Let $f$ be a non-negative measurable and integrable function on measure space $(X,M,\mu)$. Show that for every $\epsilon >0 $ there exists an $\delta >0 $ such that for every $E \in M$ with $\mu(E) \le \delta$ we have$\int\limits_Efd\mu \le \epsilon$
Have been trying to approach it via simple function approximation. However depending on different $E$ we get different simple functions. Hence a uniform bound on them is not possible.
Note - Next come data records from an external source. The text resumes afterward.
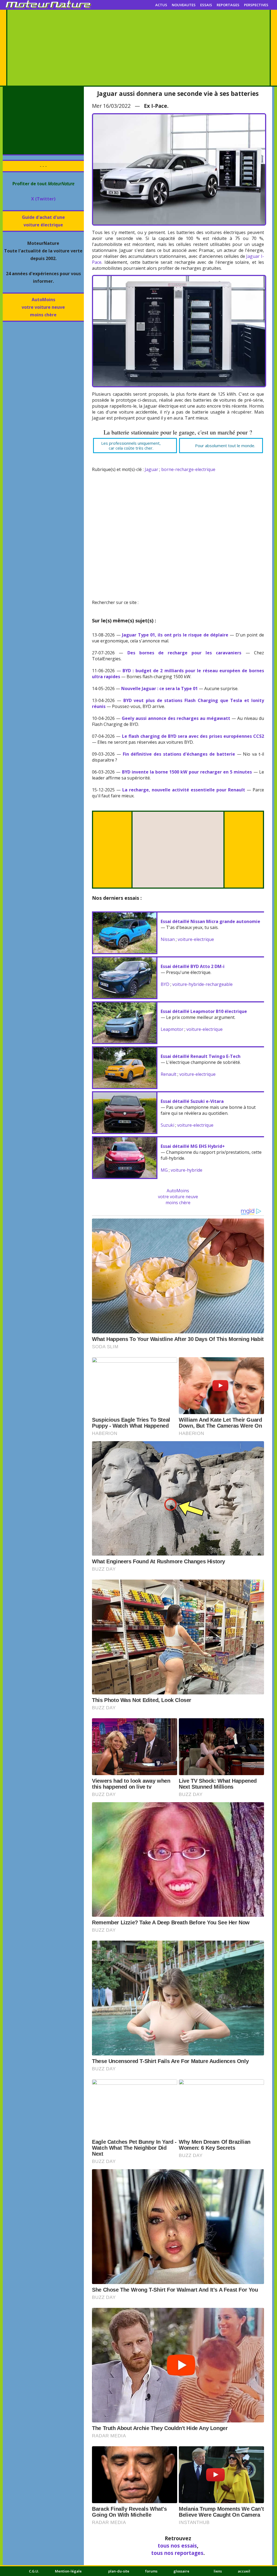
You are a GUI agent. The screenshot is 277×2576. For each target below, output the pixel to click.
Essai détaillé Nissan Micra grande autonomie (210, 921)
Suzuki (167, 1125)
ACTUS (161, 4)
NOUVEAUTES (184, 4)
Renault (168, 1074)
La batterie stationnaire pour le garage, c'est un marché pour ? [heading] (178, 432)
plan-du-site (118, 2571)
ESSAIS (206, 4)
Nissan (168, 939)
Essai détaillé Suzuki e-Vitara (192, 1101)
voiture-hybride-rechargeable (202, 984)
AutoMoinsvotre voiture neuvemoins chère (43, 307)
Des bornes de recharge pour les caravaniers (184, 653)
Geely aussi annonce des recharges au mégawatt (176, 718)
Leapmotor (172, 1029)
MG (164, 1170)
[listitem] (135, 445)
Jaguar (151, 469)
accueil (244, 2571)
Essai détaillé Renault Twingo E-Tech (200, 1056)
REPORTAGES (228, 4)
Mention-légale (68, 2571)
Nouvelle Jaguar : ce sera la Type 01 (159, 688)
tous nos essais (177, 2545)
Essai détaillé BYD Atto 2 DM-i (193, 966)
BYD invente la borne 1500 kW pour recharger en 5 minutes (187, 772)
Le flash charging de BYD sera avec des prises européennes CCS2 (193, 736)
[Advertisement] (138, 48)
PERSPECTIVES (256, 4)
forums (151, 2571)
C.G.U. (34, 2571)
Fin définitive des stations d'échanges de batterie (179, 754)
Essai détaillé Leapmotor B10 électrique (204, 1011)
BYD (165, 984)
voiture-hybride (186, 1170)
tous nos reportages (177, 2552)
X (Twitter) (43, 199)
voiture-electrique (196, 939)
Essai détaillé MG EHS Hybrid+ (193, 1146)
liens (218, 2571)
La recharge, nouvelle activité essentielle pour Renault (183, 790)
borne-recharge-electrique (188, 469)
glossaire (181, 2571)
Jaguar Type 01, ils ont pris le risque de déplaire (175, 635)
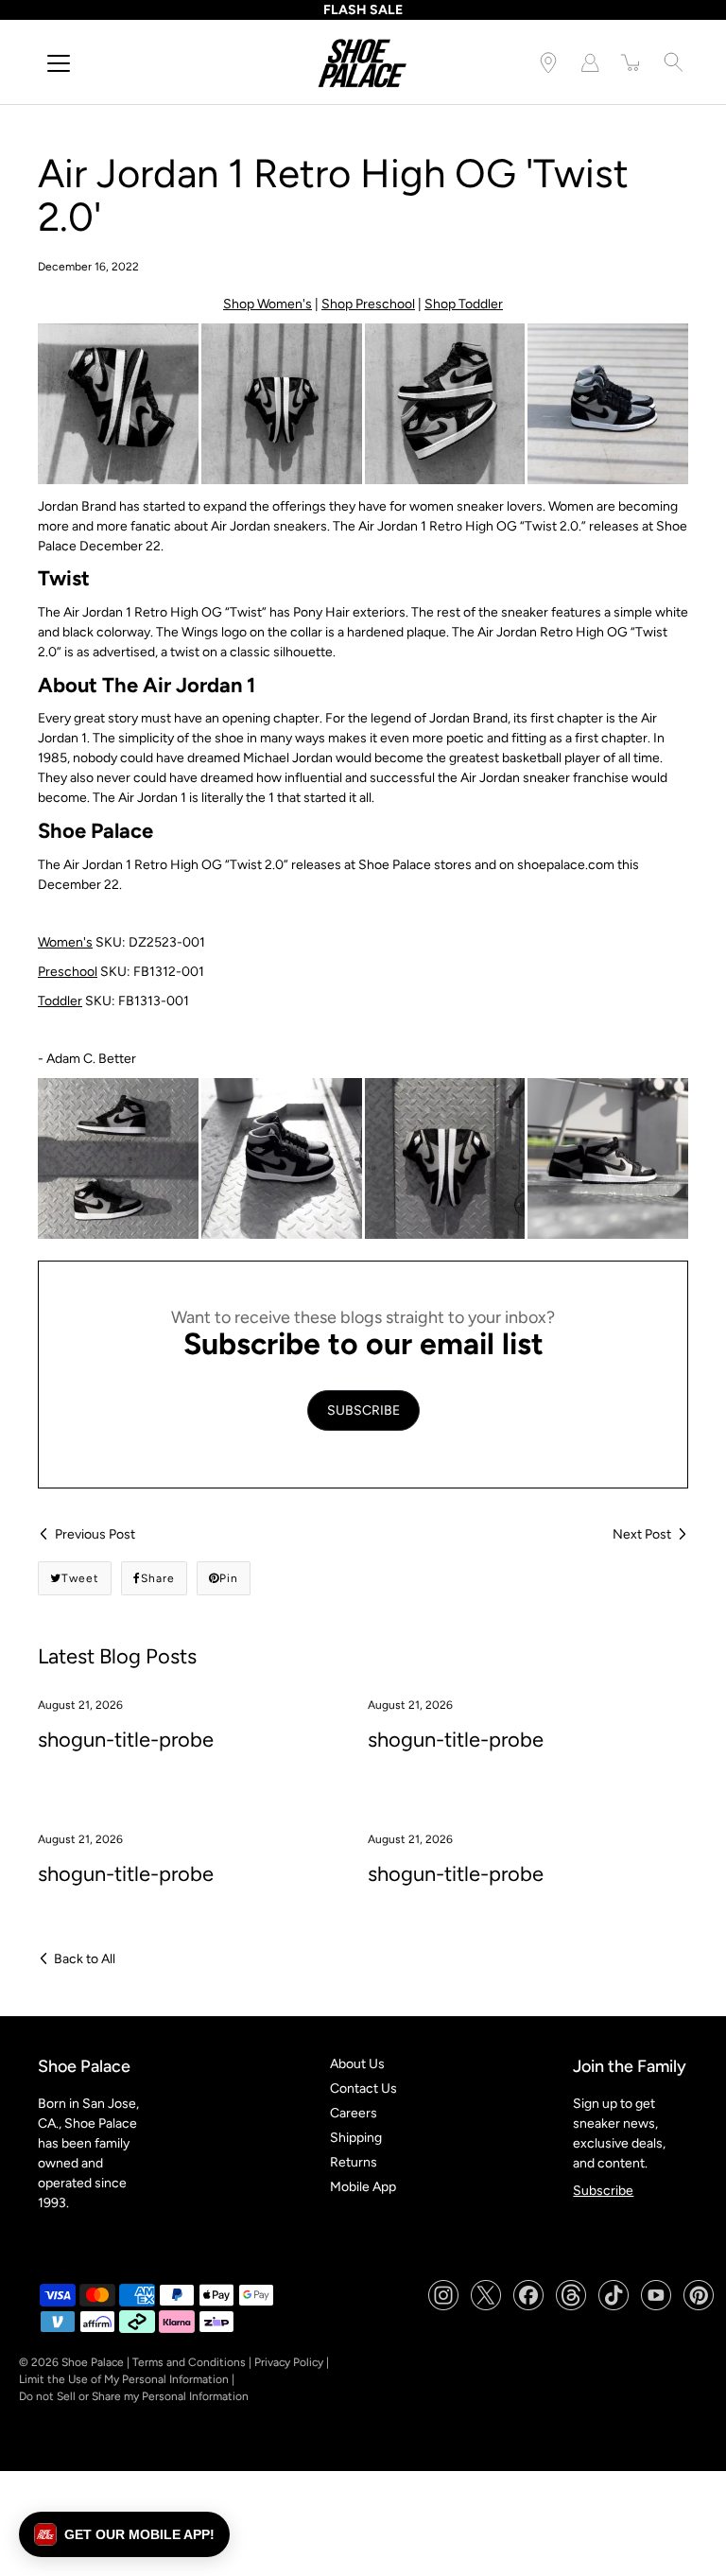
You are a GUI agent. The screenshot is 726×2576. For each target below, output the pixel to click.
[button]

Any suggestions?
Best Answer
For every measurable $E$ and every $x\gt0$, $$ \int_Ef\mathrm d\mu=\int_{E\cap[f\lt x]}f\mathrm d\mu+\int_{E\cap[f\geqslant x]}f\mathrm d\mu\leqslant x\mu(E)+\int_{[f\geqslant x]}f\mathrm d\mu. $$ Choose $\varepsilon\gt0$. Since $f$ is integrable and $f\cdot\mathbf 1_{[f\geqslant x]}\leqslant f$, Lebesgue dominated convergence theorem shows that the rightmost integral in the RHS goes to zero when $x\to\infty$. Hence, there exists $x_\varepsilon$ such that this integral is $\leqslant\varepsilon/2$. Now, $\delta=\varepsilon/(2x_\varepsilon)$ guarantees that the LHS is $\leqslant\varepsilon$ for every $E$ such that $\mu(E)\leqslant\delta$.